• **Problem**
Convert the data below into a Markdown table with two columns, Number and Text, giving each non-blank line its own row in order and leaving out blank lines.

• **Exercise materials**
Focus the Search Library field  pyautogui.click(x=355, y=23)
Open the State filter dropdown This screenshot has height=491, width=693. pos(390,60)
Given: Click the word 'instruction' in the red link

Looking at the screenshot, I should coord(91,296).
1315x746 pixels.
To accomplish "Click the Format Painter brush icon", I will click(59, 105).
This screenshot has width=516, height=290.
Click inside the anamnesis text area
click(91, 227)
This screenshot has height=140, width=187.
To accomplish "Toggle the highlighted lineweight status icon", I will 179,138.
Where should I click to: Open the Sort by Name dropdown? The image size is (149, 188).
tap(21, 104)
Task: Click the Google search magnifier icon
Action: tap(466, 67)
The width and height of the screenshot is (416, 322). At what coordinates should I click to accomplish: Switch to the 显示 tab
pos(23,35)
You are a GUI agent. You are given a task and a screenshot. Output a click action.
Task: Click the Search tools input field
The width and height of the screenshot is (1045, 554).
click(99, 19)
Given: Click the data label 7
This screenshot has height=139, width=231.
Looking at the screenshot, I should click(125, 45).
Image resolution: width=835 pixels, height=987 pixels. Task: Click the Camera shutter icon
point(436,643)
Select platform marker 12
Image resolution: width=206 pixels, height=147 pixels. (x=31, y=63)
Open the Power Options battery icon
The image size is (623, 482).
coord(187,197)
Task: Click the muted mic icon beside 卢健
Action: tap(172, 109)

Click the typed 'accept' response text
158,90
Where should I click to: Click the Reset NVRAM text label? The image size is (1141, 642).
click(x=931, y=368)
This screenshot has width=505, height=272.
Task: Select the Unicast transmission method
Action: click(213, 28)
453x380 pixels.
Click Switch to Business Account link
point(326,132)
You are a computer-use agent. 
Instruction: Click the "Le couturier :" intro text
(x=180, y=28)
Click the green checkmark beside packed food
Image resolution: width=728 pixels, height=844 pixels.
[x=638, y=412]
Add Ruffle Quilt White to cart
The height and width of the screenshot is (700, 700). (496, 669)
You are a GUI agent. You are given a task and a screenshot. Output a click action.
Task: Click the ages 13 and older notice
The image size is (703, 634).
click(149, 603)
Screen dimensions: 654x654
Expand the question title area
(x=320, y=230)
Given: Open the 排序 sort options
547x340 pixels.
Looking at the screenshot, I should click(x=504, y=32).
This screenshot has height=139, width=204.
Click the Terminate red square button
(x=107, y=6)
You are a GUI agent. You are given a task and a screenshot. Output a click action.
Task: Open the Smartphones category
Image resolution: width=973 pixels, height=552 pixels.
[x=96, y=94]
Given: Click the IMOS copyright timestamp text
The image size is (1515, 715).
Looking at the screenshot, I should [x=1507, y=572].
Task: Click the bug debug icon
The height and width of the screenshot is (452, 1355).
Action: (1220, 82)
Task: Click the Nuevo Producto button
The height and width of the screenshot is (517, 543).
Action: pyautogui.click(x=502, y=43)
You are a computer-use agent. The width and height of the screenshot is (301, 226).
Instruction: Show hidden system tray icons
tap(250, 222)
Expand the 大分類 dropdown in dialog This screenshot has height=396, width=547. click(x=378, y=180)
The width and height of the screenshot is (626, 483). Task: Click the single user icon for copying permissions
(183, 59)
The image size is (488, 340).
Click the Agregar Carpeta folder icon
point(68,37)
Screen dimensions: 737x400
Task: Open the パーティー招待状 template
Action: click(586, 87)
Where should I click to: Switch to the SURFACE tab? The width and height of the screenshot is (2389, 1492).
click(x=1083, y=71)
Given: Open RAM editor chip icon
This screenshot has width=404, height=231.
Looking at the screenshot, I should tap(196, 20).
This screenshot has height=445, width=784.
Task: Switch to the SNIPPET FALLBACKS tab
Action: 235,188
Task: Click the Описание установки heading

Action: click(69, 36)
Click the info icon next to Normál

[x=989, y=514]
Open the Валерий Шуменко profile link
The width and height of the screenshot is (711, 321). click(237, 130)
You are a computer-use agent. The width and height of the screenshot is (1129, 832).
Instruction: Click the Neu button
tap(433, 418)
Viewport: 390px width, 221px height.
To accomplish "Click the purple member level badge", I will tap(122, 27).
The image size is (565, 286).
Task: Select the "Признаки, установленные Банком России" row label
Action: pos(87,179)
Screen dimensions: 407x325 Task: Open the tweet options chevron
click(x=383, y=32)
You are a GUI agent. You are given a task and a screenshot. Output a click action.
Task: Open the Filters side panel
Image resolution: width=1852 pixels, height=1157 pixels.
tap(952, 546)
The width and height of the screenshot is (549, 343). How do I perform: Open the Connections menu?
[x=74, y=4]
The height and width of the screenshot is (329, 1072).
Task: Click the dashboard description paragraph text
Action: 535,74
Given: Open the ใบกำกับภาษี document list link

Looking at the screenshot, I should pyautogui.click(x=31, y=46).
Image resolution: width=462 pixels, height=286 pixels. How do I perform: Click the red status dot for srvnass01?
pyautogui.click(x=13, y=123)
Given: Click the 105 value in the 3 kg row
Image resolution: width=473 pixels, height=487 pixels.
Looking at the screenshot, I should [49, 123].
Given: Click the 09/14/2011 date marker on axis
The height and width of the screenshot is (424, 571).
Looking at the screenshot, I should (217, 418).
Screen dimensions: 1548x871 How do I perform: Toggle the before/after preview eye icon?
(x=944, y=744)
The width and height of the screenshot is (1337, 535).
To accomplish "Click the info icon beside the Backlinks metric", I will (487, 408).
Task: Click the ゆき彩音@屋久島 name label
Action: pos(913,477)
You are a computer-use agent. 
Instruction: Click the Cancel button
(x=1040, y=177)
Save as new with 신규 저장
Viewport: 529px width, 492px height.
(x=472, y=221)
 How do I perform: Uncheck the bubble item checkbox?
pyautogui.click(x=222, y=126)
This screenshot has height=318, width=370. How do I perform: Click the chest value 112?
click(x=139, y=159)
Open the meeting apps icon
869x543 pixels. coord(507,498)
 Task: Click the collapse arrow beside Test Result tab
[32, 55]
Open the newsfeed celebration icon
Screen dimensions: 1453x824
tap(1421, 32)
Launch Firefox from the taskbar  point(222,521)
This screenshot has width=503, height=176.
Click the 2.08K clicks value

• **Worked solution**
| Number | Text |
|---|---|
| 1 | Focus the Search Library field  pyautogui.click(x=355, y=23) |
| 2 | Open the State filter dropdown This screenshot has height=491, width=693. pos(390,60) |
| 3 | Given: Click the word 'instruction' in the red link |
| 4 | Looking at the screenshot, I should coord(91,296). |
| 5 | 1315x746 pixels. |
| 6 | To accomplish "Click the Format Painter brush icon", I will click(59, 105). |
| 7 | This screenshot has width=516, height=290. |
| 8 | Click inside the anamnesis text area |
| 9 | click(91, 227) |
| 10 | This screenshot has height=140, width=187. |
| 11 | To accomplish "Toggle the highlighted lineweight status icon", I will 179,138. |
| 12 | Where should I click to: Open the Sort by Name dropdown? The image size is (149, 188). |
| 13 | tap(21, 104) |
| 14 | Task: Click the Google search magnifier icon |
| 15 | Action: tap(466, 67) |
| 16 | The width and height of the screenshot is (416, 322). At what coordinates should I click to accomplish: Switch to the 显示 tab |
| 17 | pos(23,35) |
| 18 | You are a GUI agent. You are given a task and a screenshot. Output a click action. |
| 19 | Task: Click the Search tools input field |
| 20 | The width and height of the screenshot is (1045, 554). |
| 21 | click(99, 19) |
| 22 | Given: Click the data label 7 |
| 23 | This screenshot has height=139, width=231. |
| 24 | Looking at the screenshot, I should click(125, 45). |
| 25 | Image resolution: width=835 pixels, height=987 pixels. Task: Click the Camera shutter icon |
| 26 | point(436,643) |
| 27 | Select platform marker 12 |
| 28 | Image resolution: width=206 pixels, height=147 pixels. (x=31, y=63) |
| 29 | Open the Power Options battery icon |
| 30 | The image size is (623, 482). |
| 31 | coord(187,197) |
| 32 | Task: Click the muted mic icon beside 卢健 |
| 33 | Action: tap(172, 109) |
| 34 | Click the typed 'accept' response text |
| 35 | 158,90 |
| 36 | Where should I click to: Click the Reset NVRAM text label? The image size is (1141, 642). |
| 37 | click(x=931, y=368) |
| 38 | This screenshot has width=505, height=272. |
| 39 | Task: Select the Unicast transmission method |
| 40 | Action: click(213, 28) |
| 41 | 453x380 pixels. |
| 42 | Click Switch to Business Account link |
| 43 | point(326,132) |
| 44 | You are a computer-use agent.  |
| 45 | Instruction: Click the "Le couturier :" intro text |
| 46 | (x=180, y=28) |
| 47 | Click the green checkmark beside packed food |
| 48 | Image resolution: width=728 pixels, height=844 pixels. |
| 49 | [x=638, y=412] |
| 50 | Add Ruffle Quilt White to cart |
| 51 | The height and width of the screenshot is (700, 700). (496, 669) |
| 52 | You are a GUI agent. You are given a task and a screenshot. Output a click action. |
| 53 | Task: Click the ages 13 and older notice |
| 54 | The image size is (703, 634). |
| 55 | click(149, 603) |
| 56 | Screen dimensions: 654x654 |
| 57 | Expand the question title area |
| 58 | (x=320, y=230) |
| 59 | Given: Open the 排序 sort options |
| 60 | 547x340 pixels. |
| 61 | Looking at the screenshot, I should click(x=504, y=32). |
| 62 | This screenshot has height=139, width=204. |
| 63 | Click the Terminate red square button |
| 64 | (x=107, y=6) |
| 65 | You are a GUI agent. You are given a task and a screenshot. Output a click action. |
| 66 | Task: Open the Smartphones category |
| 67 | Image resolution: width=973 pixels, height=552 pixels. |
| 68 | [x=96, y=94] |
| 69 | Given: Click the IMOS copyright timestamp text |
| 70 | The image size is (1515, 715). |
| 71 | Looking at the screenshot, I should [x=1507, y=572]. |
| 72 | Task: Click the bug debug icon |
| 73 | The height and width of the screenshot is (452, 1355). |
| 74 | Action: (1220, 82) |
| 75 | Task: Click the Nuevo Producto button |
| 76 | The height and width of the screenshot is (517, 543). |
| 77 | Action: pyautogui.click(x=502, y=43) |
| 78 | You are a computer-use agent. The width and height of the screenshot is (301, 226). |
| 79 | Instruction: Show hidden system tray icons |
| 80 | tap(250, 222) |
| 81 | Expand the 大分類 dropdown in dialog This screenshot has height=396, width=547. click(x=378, y=180) |
| 82 | The width and height of the screenshot is (626, 483). Task: Click the single user icon for copying permissions |
| 83 | (183, 59) |
| 84 | The image size is (488, 340). |
| 85 | Click the Agregar Carpeta folder icon |
| 86 | point(68,37) |
| 87 | Screen dimensions: 737x400 |
| 88 | Task: Open the パーティー招待状 template |
| 89 | Action: click(586, 87) |
| 90 | Where should I click to: Switch to the SURFACE tab? The width and height of the screenshot is (2389, 1492). |
| 91 | click(x=1083, y=71) |
| 92 | Given: Open RAM editor chip icon |
| 93 | This screenshot has width=404, height=231. |
| 94 | Looking at the screenshot, I should tap(196, 20). |
| 95 | This screenshot has height=445, width=784. |
| 96 | Task: Switch to the SNIPPET FALLBACKS tab |
| 97 | Action: 235,188 |
| 98 | Task: Click the Описание установки heading |
| 99 | Action: click(69, 36) |
| 100 | Click the info icon next to Normál |
| 101 | [x=989, y=514] |
| 102 | Open the Валерий Шуменко profile link |
| 103 | The width and height of the screenshot is (711, 321). click(237, 130) |
| 104 | You are a computer-use agent. The width and height of the screenshot is (1129, 832). |
| 105 | Instruction: Click the Neu button |
| 106 | tap(433, 418) |
| 107 | Viewport: 390px width, 221px height. |
| 108 | To accomplish "Click the purple member level badge", I will tap(122, 27). |
| 109 | The image size is (565, 286). |
| 110 | Task: Select the "Признаки, установленные Банком России" row label |
| 111 | Action: pos(87,179) |
| 112 | Screen dimensions: 407x325 Task: Open the tweet options chevron |
| 113 | click(x=383, y=32) |
| 114 | You are a GUI agent. You are given a task and a screenshot. Output a click action. |
| 115 | Task: Open the Filters side panel |
| 116 | Image resolution: width=1852 pixels, height=1157 pixels. |
| 117 | tap(952, 546) |
| 118 | The width and height of the screenshot is (549, 343). How do I perform: Open the Connections menu? |
| 119 | [x=74, y=4] |
| 120 | The height and width of the screenshot is (329, 1072). |
| 121 | Task: Click the dashboard description paragraph text |
| 122 | Action: 535,74 |
| 123 | Given: Open the ใบกำกับภาษี document list link |
| 124 | Looking at the screenshot, I should pyautogui.click(x=31, y=46). |
| 125 | Image resolution: width=462 pixels, height=286 pixels. How do I perform: Click the red status dot for srvnass01? |
| 126 | pyautogui.click(x=13, y=123) |
| 127 | Given: Click the 105 value in the 3 kg row |
| 128 | Image resolution: width=473 pixels, height=487 pixels. |
| 129 | Looking at the screenshot, I should [49, 123]. |
| 130 | Given: Click the 09/14/2011 date marker on axis |
| 131 | The height and width of the screenshot is (424, 571). |
| 132 | Looking at the screenshot, I should (217, 418). |
| 133 | Screen dimensions: 1548x871 How do I perform: Toggle the before/after preview eye icon? |
| 134 | (x=944, y=744) |
| 135 | The width and height of the screenshot is (1337, 535). |
| 136 | To accomplish "Click the info icon beside the Backlinks metric", I will (487, 408). |
| 137 | Task: Click the ゆき彩音@屋久島 name label |
| 138 | Action: pos(913,477) |
| 139 | You are a computer-use agent.  |
| 140 | Instruction: Click the Cancel button |
| 141 | (x=1040, y=177) |
| 142 | Save as new with 신규 저장 |
| 143 | Viewport: 529px width, 492px height. |
| 144 | (x=472, y=221) |
| 145 |  How do I perform: Uncheck the bubble item checkbox? |
| 146 | pyautogui.click(x=222, y=126) |
| 147 | This screenshot has height=318, width=370. How do I perform: Click the chest value 112? |
| 148 | click(x=139, y=159) |
| 149 | Open the meeting apps icon |
| 150 | 869x543 pixels. coord(507,498) |
| 151 |  Task: Click the collapse arrow beside Test Result tab |
| 152 | [32, 55] |
| 153 | Open the newsfeed celebration icon |
| 154 | Screen dimensions: 1453x824 |
| 155 | tap(1421, 32) |
| 156 | Launch Firefox from the taskbar  point(222,521) |
| 157 | This screenshot has width=503, height=176. |
| 158 | Click the 2.08K clicks value |